Records shown =>

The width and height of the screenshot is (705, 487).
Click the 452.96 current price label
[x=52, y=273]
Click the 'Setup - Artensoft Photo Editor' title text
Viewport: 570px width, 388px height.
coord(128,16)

Brief => Repeat the material above precisely.

Solution to this problem =>
The width and height of the screenshot is (705, 487).
Click the 452.96 current price label
[x=52, y=273]
Click the 'Setup - Artensoft Photo Editor' title text
Viewport: 570px width, 388px height.
coord(128,16)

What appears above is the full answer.